I wonder who isn't advertising at all in this issue? 
Problem with all of this is those pesky variables...then posts that claim Bachmann bought the factory and quit making anything. 
You read it on the Internet, it must be true, right? 
French Models. 

There was a whole bunch of chatter until just before the nmra convention in Atlanta. Then it all stopped. Dead. 
Last time I saw that was involving some K something or other. 

We know who holds the tooling, we suspect who owns it, now we just wait for the negotiations to sort out. 

You know, I was told once, back just after the SD-45 came out.....that I could pick up the phone, call Sanda Kan, tell them I wanted to import 1:29 scale SD-45's. I was told the questions would be, how many, what road name, and what brand name do you want on the box and the undercarriage? 
True? 
Never tried it to find out. 
But, interesting nonetheless. 
TOC


----------



## Curmudgeon (Jan 11, 2008)

Posted By Cougar Rock Rail on 20 Aug 2013 04:08 PM 
What you most likely will see is "Aristo by *****". 

So... 

Aristo by USAT? nahhh 
Aristo by Lionel? nahhh 
Aristo by MTH? nahhh 
Aristo by Crest? nahhh 
Aristo by Bachmann? mmm... could be, rabbit...could be... 
Aristo by AML? 
Aristo by Piko? 
Aristo by Simba Dickie? 
Aristo by Walthers? 

No end to the choices! 
I'm not going there...but the chatter indicates it's one of them.
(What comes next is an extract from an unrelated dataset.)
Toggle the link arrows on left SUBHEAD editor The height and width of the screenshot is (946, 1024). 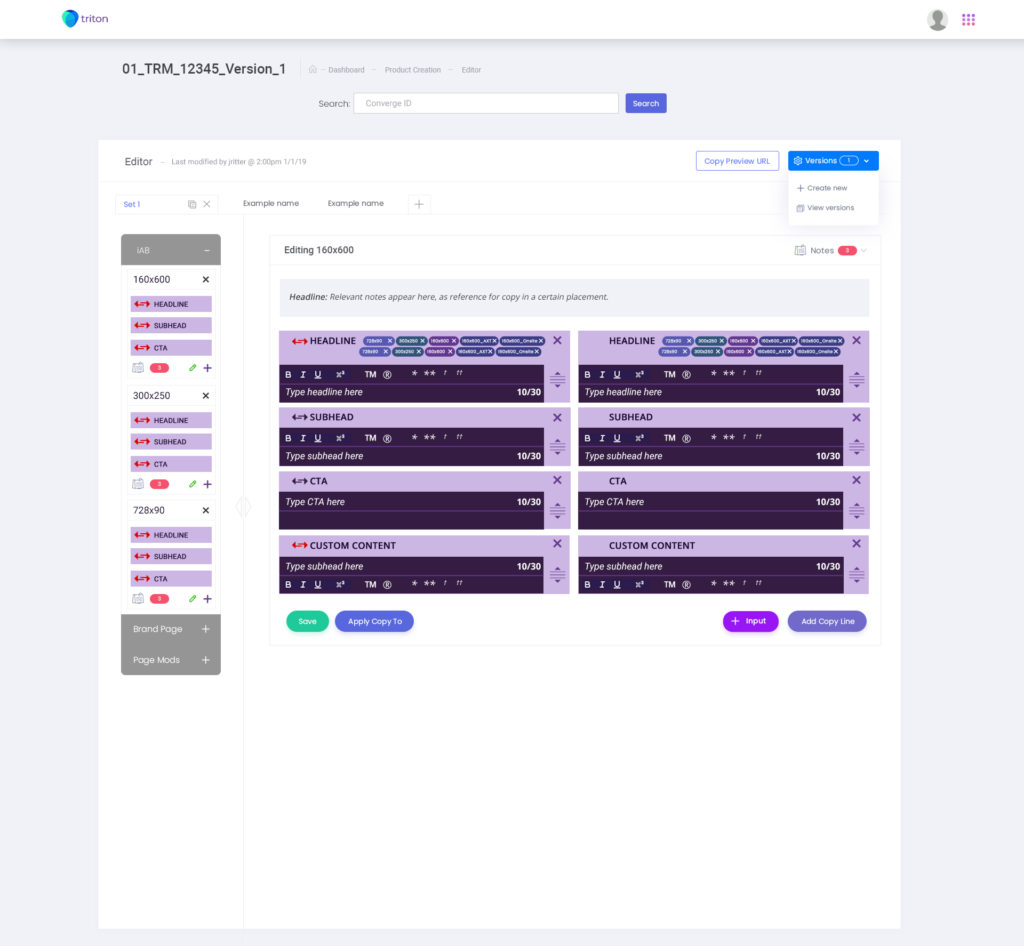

Now, think for a minute. What company has never done 1:29 before? At least, not on purpose? What better way to grease the skids than to come out now with 1:29?

I don't know...you tell me.

TOC


----------



## Cougar Rock Rail (Jan 2, 2008)

From back in 2008...a marriage "made in heaven" alright...wonder if he still believes that today: 

Dear All, 

Sanda Kan, our OEM maker, was sold yesterday to Kader, who owns Bachmann among many other primarily real estate companies. Sanda Kan was sold previously on a leveraged buyout to JP Morgan who did the usual by firing the expensive, experienced staff, closing facilities and extending payment times to parts suppliers. 

The marriage of the two largest train producers in the world is made in heaven and will allow Sanda Kan to restore itself to a premier producer of model trains. At this moment, both operations will be kept separate, but with a common ownership. Mr. W.S. Ting, who ran Sanda Kan from the beginning, has come back and I'm sure some of his original team will too. 

Sanda Kan makes for Lionel, Atlas, Lifelike, Walthers, Brawa, Hornby and a host of some 50 other model train companies. Their capabilities are astounding and will soon return to that status under the partnership with Kader. Kader's owners are dedicated to the model train industry, unlike a pure financial play, so the focus is back on trains, rather than numbers. 

It's a positive move and bodes well for the model train industry and for Aristo-Craft. It will take several months for the newer production to reach the market place, but we have put many new changes into place during my recent visit to the factory. 

All the best, 
Lewis Polk


----------



## Dick413 (Jan 7, 2008)

hope this link works this is from AC and the selling of the warehouse http://www.aristocraftforum.com/vbulletinforums/showthread.php?t=20672


----------



## Cougar Rock Rail (Jan 2, 2008)

Interesting to note that Piko sales in N/A have increased 30% in the last year...so not everyone is pointing the blame at the consumer market... 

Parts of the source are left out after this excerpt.